The major averages have posted the worse 4 day decline as of Monday after responding to the jobs report and remarks by Federal Reserve Chairman Ben Bernanke regarding his thoughts on pulling QE3. Analysts interviewed on CNBC following the decline on Monday point to a possible 10 percent correction in the markets in the coming future, citing lower expectations for earnings and decreased bond buying by the Federal Reserve.
The jobs report on Good Friday signaled a huge miss by analysts. They expected an increase of 240,000 jobs for the month of March, however the statistic that the Labor Department released on Friday was half that at 120,000. Equity markets were closed for Good Friday; however futures were open until 9:45am. Traders had a short time to digest the data which was very clear, and the Dow Futures plummeted as much as 160 points.
This was the first time since November that the Labor Department reported a number below 200,000. Economists point to unseasonably warm winter as the culprit for the low number, which meant companies held employees in January and February who could have been added in March and April. Although the unemployment rate still fell to the lowest level since January of 2009 at 8.2%, the decline in the jobs report was mainly due to people dropping out of the labor force. This is more often a negative sign signaling that jobs have become harder to find.
The biggest increase among employers was that of manufacturers, who hired about 37,000 employees alone in March. Restaurants also added about 37,000 jobs and healthcare jobs rose by 26,000. The only sector to show a sizeable decline was the retail sector, which shed about 34,000 employees and the government, which cut only 1,000.
The average hourly wage rose by 5 cents for the month of March to $23.29 which is factored into the 2.1% increase year to date.
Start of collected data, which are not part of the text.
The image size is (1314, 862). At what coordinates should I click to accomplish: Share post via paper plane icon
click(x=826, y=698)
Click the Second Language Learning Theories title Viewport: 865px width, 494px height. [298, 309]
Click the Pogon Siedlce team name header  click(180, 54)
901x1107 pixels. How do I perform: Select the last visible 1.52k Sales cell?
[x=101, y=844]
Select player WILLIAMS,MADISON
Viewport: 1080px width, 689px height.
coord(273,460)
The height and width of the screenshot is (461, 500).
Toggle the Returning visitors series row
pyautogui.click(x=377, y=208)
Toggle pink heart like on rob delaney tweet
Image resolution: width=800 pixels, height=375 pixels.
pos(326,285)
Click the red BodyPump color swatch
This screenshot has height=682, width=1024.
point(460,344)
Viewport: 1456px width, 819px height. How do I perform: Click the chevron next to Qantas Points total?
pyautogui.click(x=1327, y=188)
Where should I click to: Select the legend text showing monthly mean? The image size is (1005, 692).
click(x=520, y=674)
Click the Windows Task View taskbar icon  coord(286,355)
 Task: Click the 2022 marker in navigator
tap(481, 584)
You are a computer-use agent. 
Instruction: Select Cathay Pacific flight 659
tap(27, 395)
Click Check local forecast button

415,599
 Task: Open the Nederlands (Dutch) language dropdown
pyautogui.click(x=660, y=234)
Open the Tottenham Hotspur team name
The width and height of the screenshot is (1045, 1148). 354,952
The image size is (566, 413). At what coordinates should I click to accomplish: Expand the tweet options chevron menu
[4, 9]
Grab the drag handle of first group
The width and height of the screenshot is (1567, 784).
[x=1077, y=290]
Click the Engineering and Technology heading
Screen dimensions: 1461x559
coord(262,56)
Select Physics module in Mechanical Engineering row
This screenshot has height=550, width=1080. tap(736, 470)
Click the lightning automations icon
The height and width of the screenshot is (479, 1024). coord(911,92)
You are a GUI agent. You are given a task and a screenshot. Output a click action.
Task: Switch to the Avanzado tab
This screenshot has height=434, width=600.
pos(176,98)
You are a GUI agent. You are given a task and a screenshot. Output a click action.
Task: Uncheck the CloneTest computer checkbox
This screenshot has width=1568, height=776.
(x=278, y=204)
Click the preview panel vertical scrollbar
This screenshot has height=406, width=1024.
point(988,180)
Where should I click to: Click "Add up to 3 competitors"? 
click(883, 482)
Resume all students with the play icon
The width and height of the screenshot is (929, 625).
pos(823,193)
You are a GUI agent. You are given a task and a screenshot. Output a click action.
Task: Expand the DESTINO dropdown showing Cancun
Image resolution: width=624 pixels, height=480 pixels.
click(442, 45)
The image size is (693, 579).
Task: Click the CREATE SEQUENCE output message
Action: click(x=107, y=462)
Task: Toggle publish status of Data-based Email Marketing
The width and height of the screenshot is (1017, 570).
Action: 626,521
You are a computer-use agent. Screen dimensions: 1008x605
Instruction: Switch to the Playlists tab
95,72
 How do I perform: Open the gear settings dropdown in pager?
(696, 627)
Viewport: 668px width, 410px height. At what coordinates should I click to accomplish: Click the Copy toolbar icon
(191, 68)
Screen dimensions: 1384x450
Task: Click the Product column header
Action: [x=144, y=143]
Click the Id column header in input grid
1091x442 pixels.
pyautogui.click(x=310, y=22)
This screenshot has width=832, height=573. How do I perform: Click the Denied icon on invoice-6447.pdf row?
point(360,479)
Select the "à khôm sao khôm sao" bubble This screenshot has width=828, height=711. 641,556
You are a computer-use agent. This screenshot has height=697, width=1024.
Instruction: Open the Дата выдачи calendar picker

The reason for such a low raise in wage is due to the majority creation of jobs in lower paying fields.
Despite the increase in hiring since the lows of the recession, the private sector still employs 4.8 million fewer people than it did before the start of recession in September of 2008. According to an article by Jeffry Bartash of Marketwatch.com, these jobs are not expected to return for another 3 years at the current pace of hiring.
Things to look for in the short term are earnings season which kicked off on Tuesday with Alcoa (AA). In addition, Ben Bernanke has noted that he is not in favor of QE3 in the future, stating that the market is in a rebound and is showing signs of improvement. However, he has not completely ruled QE3 out. Friday's jobs report brought back fears of what happened in the early part of the past two years, when signs of strength slowly lost ground as the months went by.